--- Excerpt Enclosed Below ---
Went to Hopkins today for my breast cancer screening. I go every six months -- and see the nurse. But this was also the mammo visit. I am usually quite nervous but I really worked myself into a tizzy this time. Ironically I had not really thought much about it until we got back from Kuwait. Because I was soooo worried about Mark. But then I made up for it ... to the point that by Monday I was totally dysfunctional (after spending the weekend messing on Facebook -- which did distract me ...). Had some distraction from a broken car window -- but that got fixed pretty fast. Tuesday was awful -- getting to a point where I could not make plans for two days hence ... which was really annoying people calling for appointments at work .......
I started to feel better after I e-mailed Becky. And Maggie reminded me of her mantra "I am happy, healthy, strong and free ... just as I am meant to be". And the book "How to be led by the Spirit ..." with its reminder that I can pray the prayer of the sick as well as any priest. And asking Bev .... my prayer partner when I really hit rock bottom to pray all helped a bit. Yet I really was becoming concerned that I would just not go ... I kept trying to think up reasons not to. It would just be so easy to follow my Mom's lead .... I wish I knew if she did not have treatment 'cause of her habit to "think about it in the morning" or out of fear. She just never seemed scared. I don't know why I think about this so much ... there is no way to know. She certainly was not the diary type. Or if she was Chuck our step dad never shared them.
--- End of Enclosed Excerpt ---
--- Records provided Enclosed Below ---
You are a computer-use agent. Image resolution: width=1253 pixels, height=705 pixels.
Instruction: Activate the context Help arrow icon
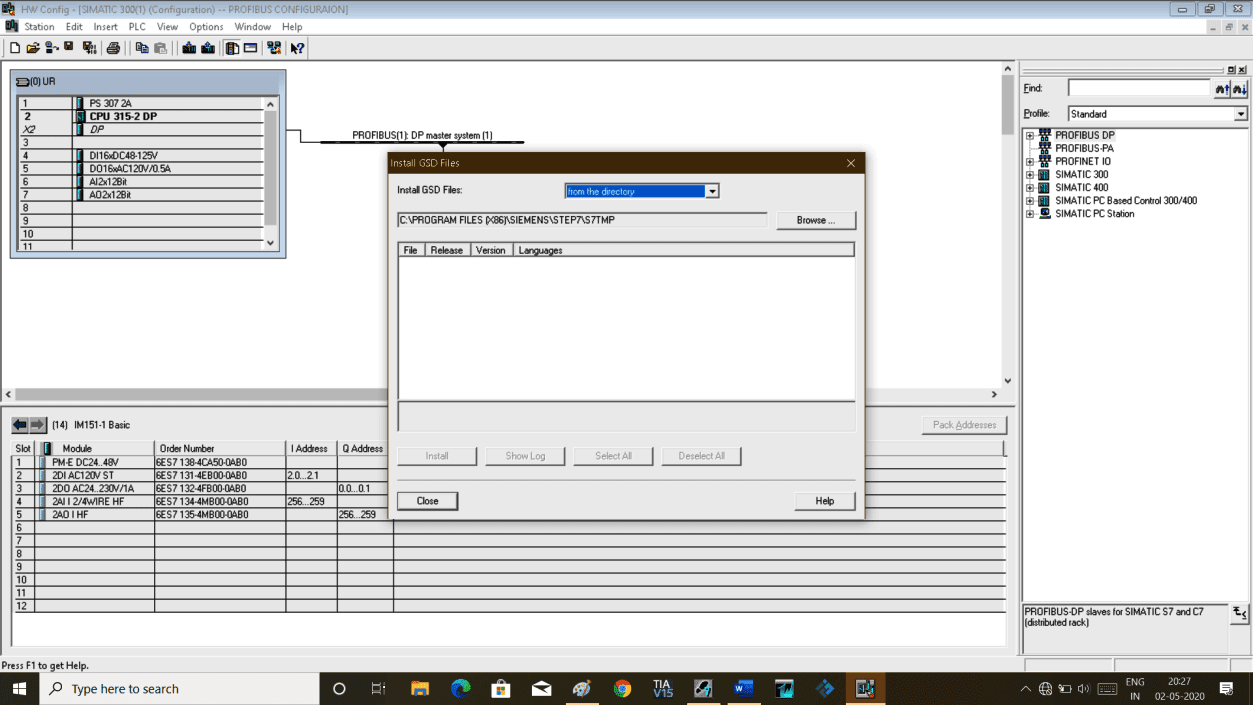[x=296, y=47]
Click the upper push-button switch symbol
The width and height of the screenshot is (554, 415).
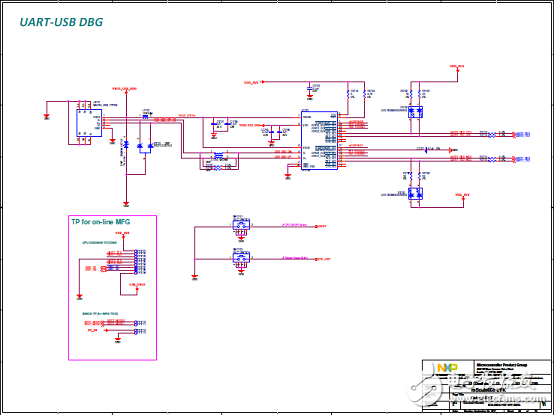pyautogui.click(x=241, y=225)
--- End of Enclosed Records provided ---
--- Records provided Enclosed Below ---
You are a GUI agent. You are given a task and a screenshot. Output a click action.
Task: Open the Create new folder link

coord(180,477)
--- End of Enclosed Records provided ---
What you should do — Reproduce the entire journal entry about the breast cancer screening visit above, word for word.

Output for this exercise —
Went to Hopkins today for my breast cancer screening. I go every six months -- and see the nurse. But this was also the mammo visit. I am usually quite nervous but I really worked myself into a tizzy this time. Ironically I had not really thought much about it until we got back from Kuwait. Because I was soooo worried about Mark. But then I made up for it ... to the point that by Monday I was totally dysfunctional (after spending the weekend messing on Facebook -- which did distract me ...). Had some distraction from a broken car window -- but that got fixed pretty fast. Tuesday was awful -- getting to a point where I could not make plans for two days hence ... which was really annoying people calling for appointments at work .......
I started to feel better after I e-mailed Becky. And Maggie reminded me of her mantra "I am happy, healthy, strong and free ... just as I am meant to be". And the book "How to be led by the Spirit ..." with its reminder that I can pray the prayer of the sick as well as any priest. And asking Bev .... my prayer partner when I really hit rock bottom to pray all helped a bit. Yet I really was becoming concerned that I would just not go ... I kept trying to think up reasons not to. It would just be so easy to follow my Mom's lead .... I wish I knew if she did not have treatment 'cause of her habit to "think about it in the morning" or out of fear. She just never seemed scared. I don't know why I think about this so much ... there is no way to know. She certainly was not the diary type. Or if she was Chuck our step dad never shared them.